Charging more than is legal or ethically acceptable

Overbilling (sometimes spelled as over-billing) is the practice of charging more than what is legally or ethically acceptable on an invoice or bill.

==Overview==

===Contractors and professionals===
Overbilling in the medical industry can occur when doctors seek to overcharge the government or an insurance company for the actual services provided to their patients or by charging for services not provided. Overbilling in the legal industry can occur with both large institutional clients and smaller, individual companies or personal clients. Overbilling can be an issue in the consultancy and information technology industries as well. Stephen Northcutt, Cynthia Madden, and Cynthia Welti wrote that overbilling occurs more often within larger companies where there is less of a personal connection between employees or contractors and the firm being billed.

===Institutional overbilling===
Overbilling can occur when larger institutions or governments create errors in their calculations of how much various individuals may owe. Banks and credit card providers can also overbill clients, or indirectly facilitate overbilling through the method by which they allow vendors to charge a client after the client has accented to having their card billed. It has been argued that overbilling is rampant enough in some industries that employees that refuse to overbill risk their jobs due to a lack of economic foresight or acuity in management policies or business plans.

==Laws==
Overbilling clients can constitute an example of breach of contract and result in fines, lawsuits, or prison time. Overbilling can also be a part of U.S. Racketeer Influenced and Corrupt Organizations Act schemes and other organized crime activities. Some individuals that have been convicted of overbilling were done so under the charge of mail fraud, or under the False Claims Act in the United States.

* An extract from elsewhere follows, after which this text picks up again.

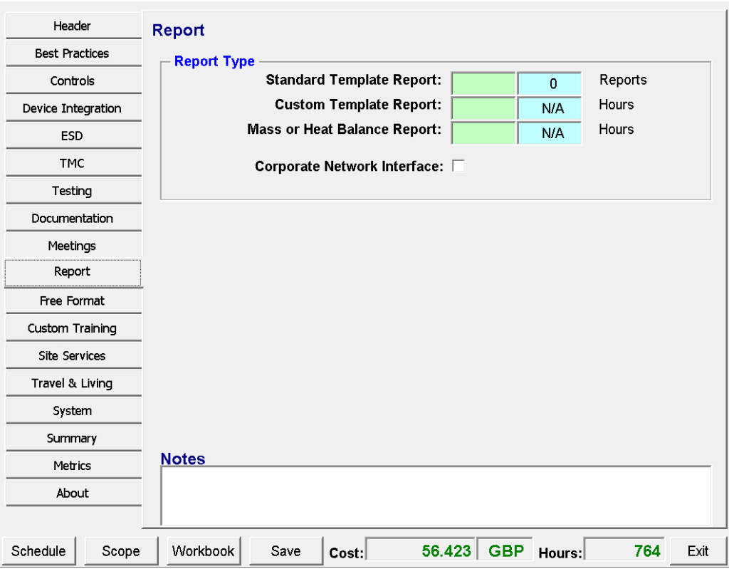
Task: Focus the Custom Template Report green field
Action: tap(483, 108)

Leonard Vona wrote that, "Overbilling schemes differ from false billing schemes in that the vendor is a real vendor and actual goods or services are provided. The real vendor typically commits the scheme in collusion with a company employee. The real vendor over charges the company and an accounts payable manager approves the vendor invoice for payment. The vendor can commit the scheme without internal collusion by taking advantage of known internal control weaknesses." He also wrote that overbilling can occur via fictitious charges, inflated prices, inflating the quantity on a statement above the actual quantity delivery, providing sub-standard products, charging for goods or services a vendor knows a company does not need, charging too much, and others.

==Anti-overbilling practices==
Overbilling is a part of many fraud audit infrastructures employed by large companies. Computer programs and software is often used to screen a company's finances to check for overbilling or symptoms of overbilling. Overbilling has been the focus of several infamous scandals, such as the Worldcom scandal and the bankruptcy of W. T. Grant.